Why, then, is all of this going on?  Why is torture being developed to a fine art among US forces?  Why is the US involved in organizing and supporting death squads once again?  Does it have anything to do with fighting terrorism, a worthy fight indeed?  Well, there does not seem to be any evidence of that.  Other countries, like Spain, are reeling in terrorists without resorting to these kinds of tactics.  As for death squads, they may have worked well, after the 70,000 deaths, primarily against civilians in El Salvador.  However, in Iraq, against other former Saddamite thugs, when most of the non-Kurdish people of the country just want the U.S. to leave, could the Death Squad strategy be useful?  Not likely.

My guess is that there is a long-range plan in operation here.  I think that the neo­-reactionaries/theocratic fascists know what they are doing.  The bulk of the Georgite program for constant war abroad, destruction of all government at home except for the instruments of repression and support of corporate power, and religious oppression at home is being kept secret from the American people.  They could hardly win elections on their real platform.  However, as their program becomes more and more obvious, opposition and then resistance to it, even given the totally gutless DLC-dominated Democratic Party, is going to become more widespread.

Eventually they are going to have to employ some very violent, very vicious tactics at home to suppress it.  What is going on here, against a group of poor Muslims, some of whom may have been terrorists (who could be dealt with, of course, by the conventional US civilian anti military justice systems which provide legal rights), but many of whom simply seemed to be in the wrong place at the wrong time?  In my view, strategy development, technique perfection, target practice, facilities design experiments, and training for personnel, for what they will eventually turn on us here, on a much larger scale.  There is simply no other explanation for what the Georgites are doing.

The Patriot Act has given them the legal tools to do this, as I have said more than once in this space.  The attack on the independent judiciary, led by the likes of DeLay, Frist, and their close comrades-in-arms like James Dobson and Pat Robertson, becomes stronger every day.  A recent Act of Congress has given the Secretary of Homeland Security, Michael Chertoff, unprecedented and totally unconstitutional powers to violate Federal statutes in a whole variety of areas from the awarding of contracts to voiding child labor and civil rights laws pertaining to his responsibilities, on his own volition.  And so, prepare for Georgite violence.
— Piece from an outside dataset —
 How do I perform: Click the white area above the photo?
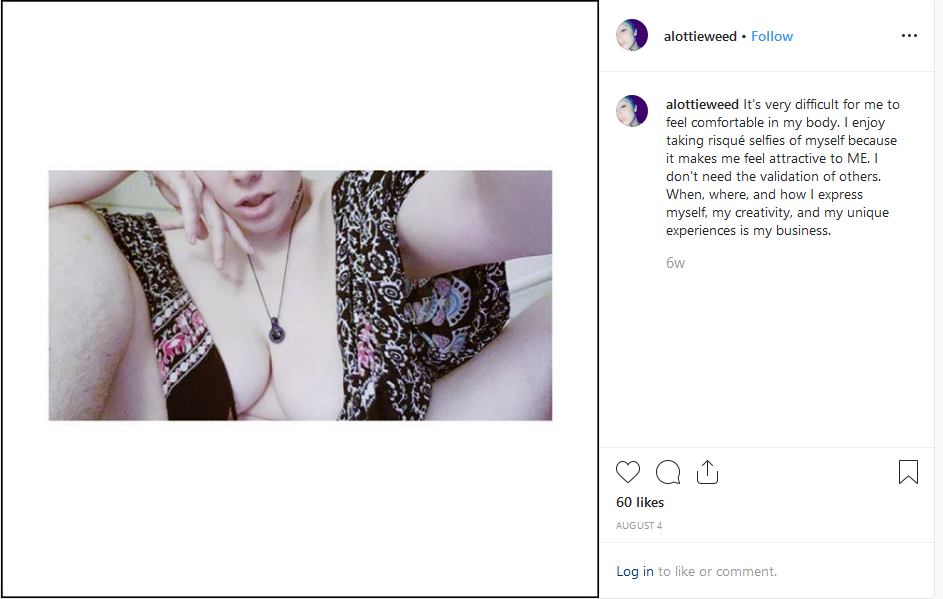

To undertake that kind of violence you have to have the systems and personnel in place, ready and able to carry it out.  Ergo, Abu Ghraib, Guantanamo, "detention in perpetuity" (without charges, without access to legal counselor the courts), and the Iraqi Death Squads.  In addition, who is running the "intelligence" side of the operation?  None other than John Negroponte of El Salvador and Iraqi Death Squad fame, who now just happens to be the top dog for all US intelligence forces, domestic and foreign.

I must say that I think that the charge that the presently foreign U.S. international prison system for people held in this manner constitutes a "gulag" is totally unfair.  "Concentration camps" would be a much more accurate description.  In pre-war Nazi Germany the concentration camps were set up (starting on the night of January 30, 1933 just after Hitler had become Chancellor, even before the passage of the Enabling Act) precisely to imprison "terrorists" (as the Nazis called them in the beginning) in perpetuity, without legal rights.  The Nazis used the concentration camp system, on German territory, to spread their terror and consolidate their power, long before they added the Death Camp (mainly outside of Germany) and slave labor (both inside and outside of Germany) features to it.

It is so ironic.  In the Time magazine article on the new Star Wars movie, it says, "Under Darth Sidious, the Sith Empire will shred and swallow up the fragile Republic .... Over the galaxy, the silence of repression will fall.”  Why is it that we are so good at talking about repression when it is in the past or in the movies, but not when it is staring us in the face?